HyboFOAM® Foam Thermoforming
HyboFOAM® can undergo plastic deformation between 190°C and 210°C. The heating process can be carried out in an oven or with infrared heating equipment. The holding time is determined based on the thickness of the foam sheet (approximately 1 minute per mm).
Due to the low specific heat capacity of the foam and the significant increase in surface area caused by the numerous cut cells, the temperature of the foam surface can drop rapidly. Therefore, during the period from removal from the oven to shaping, the exposure time should be minimized. The HyboFOAM® sheets must be protected to prevent excessive temperature drop, ensuring that the required temperature for thermoforming is maintained. Protective materials can include cotton cloth, breathable felt, glass fabric, or silicone rubber fabric.
For core materials being formed, it is best to ensure that curved deformations occur primarily in one dimension or with small deformations in two dimensions. For example, when forming a radome, due to the non-expandable curvature of the radome, it should be divided into 6–8 identical wedge-shaped sections. After thermoforming each section, these pieces can be bonded to form a complete radome core.
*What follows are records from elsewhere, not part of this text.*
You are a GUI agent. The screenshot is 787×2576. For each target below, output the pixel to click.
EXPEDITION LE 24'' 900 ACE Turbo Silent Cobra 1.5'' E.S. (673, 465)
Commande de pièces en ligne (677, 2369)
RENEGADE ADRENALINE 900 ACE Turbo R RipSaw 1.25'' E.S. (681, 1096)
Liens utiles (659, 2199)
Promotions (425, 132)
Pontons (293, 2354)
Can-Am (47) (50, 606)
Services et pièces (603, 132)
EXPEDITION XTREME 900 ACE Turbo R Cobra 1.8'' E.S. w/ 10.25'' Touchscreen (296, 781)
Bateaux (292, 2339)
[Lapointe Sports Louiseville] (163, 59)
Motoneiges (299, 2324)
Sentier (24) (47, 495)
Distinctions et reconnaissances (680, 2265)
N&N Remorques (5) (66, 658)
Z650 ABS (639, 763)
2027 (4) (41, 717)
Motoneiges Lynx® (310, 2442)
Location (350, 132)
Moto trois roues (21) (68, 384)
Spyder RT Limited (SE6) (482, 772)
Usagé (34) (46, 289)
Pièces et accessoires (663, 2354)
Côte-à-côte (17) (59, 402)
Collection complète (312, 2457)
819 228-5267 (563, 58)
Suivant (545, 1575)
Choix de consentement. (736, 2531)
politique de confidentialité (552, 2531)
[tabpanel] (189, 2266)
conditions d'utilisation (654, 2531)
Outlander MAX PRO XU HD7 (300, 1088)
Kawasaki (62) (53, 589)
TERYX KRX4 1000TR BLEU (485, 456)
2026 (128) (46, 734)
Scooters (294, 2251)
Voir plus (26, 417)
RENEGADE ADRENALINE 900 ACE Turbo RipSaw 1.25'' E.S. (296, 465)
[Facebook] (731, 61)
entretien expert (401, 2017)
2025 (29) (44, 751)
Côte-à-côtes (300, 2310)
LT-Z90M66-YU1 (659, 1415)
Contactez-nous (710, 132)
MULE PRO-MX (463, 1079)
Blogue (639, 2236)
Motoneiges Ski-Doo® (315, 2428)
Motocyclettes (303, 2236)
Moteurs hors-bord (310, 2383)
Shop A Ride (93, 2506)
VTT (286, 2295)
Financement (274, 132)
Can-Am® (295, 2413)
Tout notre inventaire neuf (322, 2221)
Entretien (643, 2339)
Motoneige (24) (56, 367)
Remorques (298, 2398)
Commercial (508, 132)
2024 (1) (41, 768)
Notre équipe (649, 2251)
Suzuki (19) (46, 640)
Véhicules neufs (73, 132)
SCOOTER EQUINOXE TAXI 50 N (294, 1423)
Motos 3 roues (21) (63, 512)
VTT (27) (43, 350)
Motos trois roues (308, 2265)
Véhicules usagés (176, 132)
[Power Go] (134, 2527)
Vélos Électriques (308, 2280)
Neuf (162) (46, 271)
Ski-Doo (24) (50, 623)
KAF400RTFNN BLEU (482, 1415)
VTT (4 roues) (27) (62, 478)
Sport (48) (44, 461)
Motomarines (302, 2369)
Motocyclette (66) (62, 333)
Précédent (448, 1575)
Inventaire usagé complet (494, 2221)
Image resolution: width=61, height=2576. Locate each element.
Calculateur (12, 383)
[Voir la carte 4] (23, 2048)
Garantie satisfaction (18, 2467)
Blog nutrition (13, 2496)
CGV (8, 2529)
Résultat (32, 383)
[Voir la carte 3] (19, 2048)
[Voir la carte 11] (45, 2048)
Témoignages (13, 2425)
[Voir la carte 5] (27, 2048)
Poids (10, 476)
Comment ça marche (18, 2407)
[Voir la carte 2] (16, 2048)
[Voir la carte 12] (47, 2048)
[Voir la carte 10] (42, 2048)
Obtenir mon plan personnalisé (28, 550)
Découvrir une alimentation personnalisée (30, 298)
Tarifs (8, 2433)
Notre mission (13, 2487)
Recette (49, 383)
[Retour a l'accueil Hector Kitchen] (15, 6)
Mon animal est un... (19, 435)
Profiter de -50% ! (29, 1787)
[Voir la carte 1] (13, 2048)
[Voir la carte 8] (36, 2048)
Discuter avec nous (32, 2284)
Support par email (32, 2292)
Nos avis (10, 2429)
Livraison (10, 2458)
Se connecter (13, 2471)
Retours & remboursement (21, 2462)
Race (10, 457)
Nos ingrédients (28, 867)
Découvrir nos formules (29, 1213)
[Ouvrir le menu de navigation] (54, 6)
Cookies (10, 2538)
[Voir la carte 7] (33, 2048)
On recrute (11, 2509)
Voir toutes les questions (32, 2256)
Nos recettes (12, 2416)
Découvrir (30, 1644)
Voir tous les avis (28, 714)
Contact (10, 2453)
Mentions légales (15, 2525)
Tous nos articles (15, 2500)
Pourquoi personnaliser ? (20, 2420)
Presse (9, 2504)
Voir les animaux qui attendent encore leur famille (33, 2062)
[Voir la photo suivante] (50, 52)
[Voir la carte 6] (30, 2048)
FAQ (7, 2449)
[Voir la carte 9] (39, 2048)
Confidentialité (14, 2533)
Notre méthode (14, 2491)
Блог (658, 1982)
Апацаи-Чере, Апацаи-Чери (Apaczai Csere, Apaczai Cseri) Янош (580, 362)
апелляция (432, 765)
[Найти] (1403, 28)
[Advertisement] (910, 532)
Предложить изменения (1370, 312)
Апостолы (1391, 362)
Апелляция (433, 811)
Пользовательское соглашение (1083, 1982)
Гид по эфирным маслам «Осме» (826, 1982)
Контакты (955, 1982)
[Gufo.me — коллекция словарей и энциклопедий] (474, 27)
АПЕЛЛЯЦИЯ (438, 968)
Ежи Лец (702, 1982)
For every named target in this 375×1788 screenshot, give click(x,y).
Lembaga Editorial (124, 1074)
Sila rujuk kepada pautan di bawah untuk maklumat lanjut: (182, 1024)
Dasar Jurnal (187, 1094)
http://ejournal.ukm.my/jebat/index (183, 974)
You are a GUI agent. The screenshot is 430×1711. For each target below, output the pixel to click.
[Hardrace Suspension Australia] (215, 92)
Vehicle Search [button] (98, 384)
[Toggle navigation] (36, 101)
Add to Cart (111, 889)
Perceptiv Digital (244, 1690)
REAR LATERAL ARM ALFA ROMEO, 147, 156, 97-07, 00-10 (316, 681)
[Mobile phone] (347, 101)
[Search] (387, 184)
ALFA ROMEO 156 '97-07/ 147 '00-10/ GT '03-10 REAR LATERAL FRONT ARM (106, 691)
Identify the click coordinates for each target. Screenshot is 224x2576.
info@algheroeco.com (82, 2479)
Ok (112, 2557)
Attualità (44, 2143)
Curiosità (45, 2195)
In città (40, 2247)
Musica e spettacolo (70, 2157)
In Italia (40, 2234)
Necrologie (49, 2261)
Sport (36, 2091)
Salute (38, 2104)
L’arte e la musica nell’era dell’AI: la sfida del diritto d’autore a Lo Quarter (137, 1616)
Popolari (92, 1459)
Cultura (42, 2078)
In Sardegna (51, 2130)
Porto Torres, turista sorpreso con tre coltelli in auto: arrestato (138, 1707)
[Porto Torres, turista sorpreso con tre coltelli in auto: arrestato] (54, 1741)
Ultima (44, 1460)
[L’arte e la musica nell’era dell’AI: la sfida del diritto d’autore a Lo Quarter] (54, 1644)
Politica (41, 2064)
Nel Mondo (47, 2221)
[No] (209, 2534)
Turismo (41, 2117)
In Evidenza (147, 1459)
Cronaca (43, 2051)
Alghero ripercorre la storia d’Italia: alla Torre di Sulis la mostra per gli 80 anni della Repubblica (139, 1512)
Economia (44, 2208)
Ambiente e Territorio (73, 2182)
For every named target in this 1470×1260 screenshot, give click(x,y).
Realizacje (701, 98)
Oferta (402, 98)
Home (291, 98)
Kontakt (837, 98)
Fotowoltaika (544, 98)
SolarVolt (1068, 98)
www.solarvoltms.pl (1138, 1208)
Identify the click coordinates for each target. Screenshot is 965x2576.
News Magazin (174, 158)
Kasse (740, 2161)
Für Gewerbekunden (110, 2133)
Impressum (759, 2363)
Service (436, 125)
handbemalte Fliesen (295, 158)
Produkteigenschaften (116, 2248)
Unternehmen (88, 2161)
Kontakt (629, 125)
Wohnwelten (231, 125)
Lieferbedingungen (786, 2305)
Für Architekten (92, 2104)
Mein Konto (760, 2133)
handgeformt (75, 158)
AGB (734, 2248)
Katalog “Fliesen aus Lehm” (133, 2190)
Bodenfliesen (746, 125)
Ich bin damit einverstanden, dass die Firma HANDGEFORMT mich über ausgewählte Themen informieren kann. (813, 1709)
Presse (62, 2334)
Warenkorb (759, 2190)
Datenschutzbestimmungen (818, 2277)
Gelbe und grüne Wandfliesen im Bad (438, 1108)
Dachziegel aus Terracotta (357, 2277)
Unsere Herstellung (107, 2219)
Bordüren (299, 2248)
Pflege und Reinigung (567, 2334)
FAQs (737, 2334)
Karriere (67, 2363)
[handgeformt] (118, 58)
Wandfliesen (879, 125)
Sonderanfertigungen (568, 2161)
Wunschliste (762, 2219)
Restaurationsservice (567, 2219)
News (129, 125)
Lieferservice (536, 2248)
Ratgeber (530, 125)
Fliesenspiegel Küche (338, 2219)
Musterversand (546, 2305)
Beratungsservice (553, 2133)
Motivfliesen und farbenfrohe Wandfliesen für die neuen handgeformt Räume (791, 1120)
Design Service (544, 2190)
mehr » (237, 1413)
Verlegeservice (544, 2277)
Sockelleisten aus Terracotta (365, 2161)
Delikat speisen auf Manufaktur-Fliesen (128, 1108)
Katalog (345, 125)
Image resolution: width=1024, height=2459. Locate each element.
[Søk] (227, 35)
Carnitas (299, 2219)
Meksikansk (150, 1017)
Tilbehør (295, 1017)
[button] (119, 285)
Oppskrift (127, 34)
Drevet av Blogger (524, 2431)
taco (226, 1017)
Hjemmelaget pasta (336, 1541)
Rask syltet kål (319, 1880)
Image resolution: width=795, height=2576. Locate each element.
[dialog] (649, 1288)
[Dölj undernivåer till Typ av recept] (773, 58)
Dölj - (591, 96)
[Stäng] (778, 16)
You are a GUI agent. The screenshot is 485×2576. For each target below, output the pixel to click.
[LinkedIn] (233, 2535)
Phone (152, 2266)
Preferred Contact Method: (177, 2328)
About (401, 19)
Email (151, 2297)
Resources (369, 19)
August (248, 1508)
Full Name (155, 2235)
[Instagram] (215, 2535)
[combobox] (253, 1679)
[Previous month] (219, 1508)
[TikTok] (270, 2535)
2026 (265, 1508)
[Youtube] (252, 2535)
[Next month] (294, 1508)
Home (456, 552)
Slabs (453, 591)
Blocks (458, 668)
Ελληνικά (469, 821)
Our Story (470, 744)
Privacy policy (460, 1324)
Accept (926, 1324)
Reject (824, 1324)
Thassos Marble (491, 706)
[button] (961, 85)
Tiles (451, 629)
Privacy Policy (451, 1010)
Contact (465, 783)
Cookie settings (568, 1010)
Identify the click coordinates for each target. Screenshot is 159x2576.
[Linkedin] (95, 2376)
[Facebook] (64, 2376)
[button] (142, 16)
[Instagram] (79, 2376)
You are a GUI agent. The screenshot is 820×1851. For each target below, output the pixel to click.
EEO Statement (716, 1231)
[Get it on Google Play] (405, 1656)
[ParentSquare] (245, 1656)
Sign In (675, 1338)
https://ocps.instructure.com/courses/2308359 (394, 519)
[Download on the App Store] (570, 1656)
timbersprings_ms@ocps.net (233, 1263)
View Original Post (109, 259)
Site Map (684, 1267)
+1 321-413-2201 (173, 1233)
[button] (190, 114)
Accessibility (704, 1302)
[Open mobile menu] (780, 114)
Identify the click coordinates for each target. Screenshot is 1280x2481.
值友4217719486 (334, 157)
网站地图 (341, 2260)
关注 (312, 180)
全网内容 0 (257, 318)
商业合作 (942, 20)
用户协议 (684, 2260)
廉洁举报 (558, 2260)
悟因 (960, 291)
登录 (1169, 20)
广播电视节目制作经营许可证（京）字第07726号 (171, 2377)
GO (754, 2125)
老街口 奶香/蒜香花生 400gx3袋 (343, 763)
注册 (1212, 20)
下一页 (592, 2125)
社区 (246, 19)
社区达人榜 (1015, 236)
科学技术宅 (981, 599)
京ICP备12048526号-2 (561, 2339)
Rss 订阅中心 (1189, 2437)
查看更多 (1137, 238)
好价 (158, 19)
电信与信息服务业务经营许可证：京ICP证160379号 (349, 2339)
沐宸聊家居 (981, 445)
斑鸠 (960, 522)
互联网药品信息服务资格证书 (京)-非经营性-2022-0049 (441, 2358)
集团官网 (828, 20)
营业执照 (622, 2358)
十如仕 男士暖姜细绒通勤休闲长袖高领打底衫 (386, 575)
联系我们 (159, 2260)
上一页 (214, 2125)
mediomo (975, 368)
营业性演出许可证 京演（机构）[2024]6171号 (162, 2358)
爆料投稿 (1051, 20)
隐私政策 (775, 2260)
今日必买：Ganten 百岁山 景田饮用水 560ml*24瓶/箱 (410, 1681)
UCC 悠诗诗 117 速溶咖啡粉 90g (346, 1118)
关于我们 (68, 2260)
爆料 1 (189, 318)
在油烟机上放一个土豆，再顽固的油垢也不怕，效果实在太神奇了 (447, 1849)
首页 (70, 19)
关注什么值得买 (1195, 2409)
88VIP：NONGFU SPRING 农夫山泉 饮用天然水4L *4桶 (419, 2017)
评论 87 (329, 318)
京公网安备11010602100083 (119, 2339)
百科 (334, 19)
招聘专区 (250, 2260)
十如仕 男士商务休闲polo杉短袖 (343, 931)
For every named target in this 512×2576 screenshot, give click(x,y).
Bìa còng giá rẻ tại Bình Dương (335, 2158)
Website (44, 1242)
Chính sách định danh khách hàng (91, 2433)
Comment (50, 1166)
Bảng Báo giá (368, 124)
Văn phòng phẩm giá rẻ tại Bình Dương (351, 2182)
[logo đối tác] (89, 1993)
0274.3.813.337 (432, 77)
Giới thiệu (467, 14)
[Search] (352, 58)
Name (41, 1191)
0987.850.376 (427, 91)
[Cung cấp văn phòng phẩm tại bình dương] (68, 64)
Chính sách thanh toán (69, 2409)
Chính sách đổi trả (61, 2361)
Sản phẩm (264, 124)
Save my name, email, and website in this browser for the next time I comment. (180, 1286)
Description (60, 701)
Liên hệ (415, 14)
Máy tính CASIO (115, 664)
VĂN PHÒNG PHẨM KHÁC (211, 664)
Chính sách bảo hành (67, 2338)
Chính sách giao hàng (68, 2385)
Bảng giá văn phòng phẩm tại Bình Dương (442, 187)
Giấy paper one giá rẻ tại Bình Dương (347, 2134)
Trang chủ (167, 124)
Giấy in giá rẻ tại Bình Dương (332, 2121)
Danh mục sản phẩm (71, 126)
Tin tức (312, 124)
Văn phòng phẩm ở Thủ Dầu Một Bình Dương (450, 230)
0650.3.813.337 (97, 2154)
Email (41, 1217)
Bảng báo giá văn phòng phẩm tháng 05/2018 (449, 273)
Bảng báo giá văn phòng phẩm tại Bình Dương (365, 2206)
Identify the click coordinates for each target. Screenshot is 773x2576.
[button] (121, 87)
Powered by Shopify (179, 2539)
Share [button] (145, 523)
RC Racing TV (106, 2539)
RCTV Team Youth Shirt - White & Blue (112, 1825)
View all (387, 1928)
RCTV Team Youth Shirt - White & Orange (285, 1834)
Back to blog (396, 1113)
The heat resistance requirement for molds used in thermoforming is not very high. Therefore, molds made of wood, polyester, epoxy resin, or fiberglass are sufficient. Once the shaped components have cooled to below 100°C, they can be removed from the mold.
Thermoforming processes using foam primarily include mold pressure forming, vacuum pressure forming, and “cold deformation with heat setting”. The first two processes require foam to be heated first before forming, while the latter involves forming the foam first and then heating it for setting.
Molded Compression Forming
When using the compression molding process, the foam sheet, after thermoforming, must be mechanically post-processed to the design dimensions, which complicates precise positioning during post-processing. Compared to cold deformation and heat setting processes, compression molding allows for larger deformations to be designed. Depending on the mold used, it can be implemented through two-sided hard molds, single-sided molding, or one hard mold and one soft mold.
1.Two-sided Hard Mold:
This mold design allows for accurate control of the foam sheet’s thickness during the forming process. The resulting sheet can either be a deployable curved surface or a non-deployable curved surface. The downside is that it requires the creation of both male and female molds.
2.Single-sided Hard Mold:
Typically used for thicker foam sheets or larger deformations, the single-sided mold allows for thermoforming using a press machine. However, the change in thickness in the foam sheet’s direction is difficult to control during molding. As shown in Figure 3.28, the resulting deformation produces a non-deployable spherical surface with deformation in both directions. While similar to the single-sided mold compression molding process, the deformation in this case is usually along one direction, allowing the sheet to maintain a deployable curved surface, as shown in Figure 3.29.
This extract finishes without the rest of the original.